- _INSTRUCTIONS_:
1. Using the FTC v. Lundbeck post, answer these:
(a) Which appeals court affirmed the result?
(b) What kind of verdict did the Commission lose by?
(c) Whose proposed facts did the district court adopt almost verbatim?
2. Repeat word for word the part of the FTC v. Lundbeck post that runs between "That, sadly, seems" and "the settled law.", inclusive.

- _READING PASSAGE_:
........

FTC v. Lundbeck: Why God Why?
What really has the world come to when a merger to monopoly followed by a 1300% price increase survives Section 7 challenge?
That, sadly, seems to be the final result in FTC v. Lundbeck, which the Eighth Circuit affirmed last Friday. There the maker of one drug to treat a heart defect in premature babies acquired the only other such drug in existence, and then drastically raised the price of both. The Commission brought what one might be forgiven to have thought was a slam dunk legal challenge, but instead lost by bench verdict. The case seems now pretty irrevocably to have been styled a “fact” case—the Eighth Circuit decided it that way, and it seems quite doubtful that its view will be disturbed. One accordingly presumes that efforts at either en banc review or certiorari will seem to the Commission not worthwhile. And so, one of the strangest, most remarkably incorrect district court opinions in quite awhile has now become part of the settled law.
Take my thoughts with a grain of salt, because I helped draft a brief in the Commission’s support. But if there were need for proof that antitrust has gone completely haywire, this is it. Perhaps the strangest twist was the so far little-noticed fact that the district court adopted the Commission’s proposed facts almost verbatim. You heard me, the Commission’s proposed facts. But then the court ruled for defendant. The consequence was a series of acute logical conflicts between the facts found and the result reached, a point that we stressed to the Eighth Circuit to prove that the case was not a “fact” case.

........

(Source records)

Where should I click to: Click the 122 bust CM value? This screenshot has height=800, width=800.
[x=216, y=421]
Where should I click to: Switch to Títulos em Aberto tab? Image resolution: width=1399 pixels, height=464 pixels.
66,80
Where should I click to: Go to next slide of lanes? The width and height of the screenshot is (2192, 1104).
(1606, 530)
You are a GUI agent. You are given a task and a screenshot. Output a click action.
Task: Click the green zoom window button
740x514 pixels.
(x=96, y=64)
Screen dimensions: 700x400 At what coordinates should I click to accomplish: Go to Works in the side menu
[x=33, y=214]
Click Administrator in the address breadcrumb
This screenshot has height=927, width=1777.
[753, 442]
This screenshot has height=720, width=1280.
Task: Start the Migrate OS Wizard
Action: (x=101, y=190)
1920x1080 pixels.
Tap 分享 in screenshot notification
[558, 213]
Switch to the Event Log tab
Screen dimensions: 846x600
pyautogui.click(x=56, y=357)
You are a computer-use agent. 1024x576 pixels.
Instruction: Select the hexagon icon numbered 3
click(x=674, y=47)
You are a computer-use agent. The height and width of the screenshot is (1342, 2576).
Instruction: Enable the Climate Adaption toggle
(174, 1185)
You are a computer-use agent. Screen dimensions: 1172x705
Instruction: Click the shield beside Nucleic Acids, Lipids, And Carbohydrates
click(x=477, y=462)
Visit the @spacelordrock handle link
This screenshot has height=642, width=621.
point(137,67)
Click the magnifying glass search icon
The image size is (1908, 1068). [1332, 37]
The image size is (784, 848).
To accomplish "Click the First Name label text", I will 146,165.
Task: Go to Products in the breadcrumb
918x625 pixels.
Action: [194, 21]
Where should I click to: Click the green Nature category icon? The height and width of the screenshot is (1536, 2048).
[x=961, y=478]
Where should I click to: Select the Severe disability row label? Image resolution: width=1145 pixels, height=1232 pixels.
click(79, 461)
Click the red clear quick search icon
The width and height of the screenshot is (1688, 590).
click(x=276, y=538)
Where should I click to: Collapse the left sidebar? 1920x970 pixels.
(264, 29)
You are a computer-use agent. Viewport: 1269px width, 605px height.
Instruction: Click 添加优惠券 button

........

- _OUTPUTS_:
1.
(a) The Eighth Circuit
(b) A bench verdict
(c) The Commission's

2.
That, sadly, seems to be the final result in FTC v. Lundbeck, which the Eighth Circuit affirmed last Friday. There the maker of one drug to treat a heart defect in premature babies acquired the only other such drug in existence, and then drastically raised the price of both. The Commission brought what one might be forgiven to have thought was a slam dunk legal challenge, but instead lost by bench verdict. The case seems now pretty irrevocably to have been styled a “fact” case—the Eighth Circuit decided it that way, and it seems quite doubtful that its view will be disturbed. One accordingly presumes that efforts at either en banc review or certiorari will seem to the Commission not worthwhile. And so, one of the strangest, most remarkably incorrect district court opinions in quite awhile has now become part of the settled law.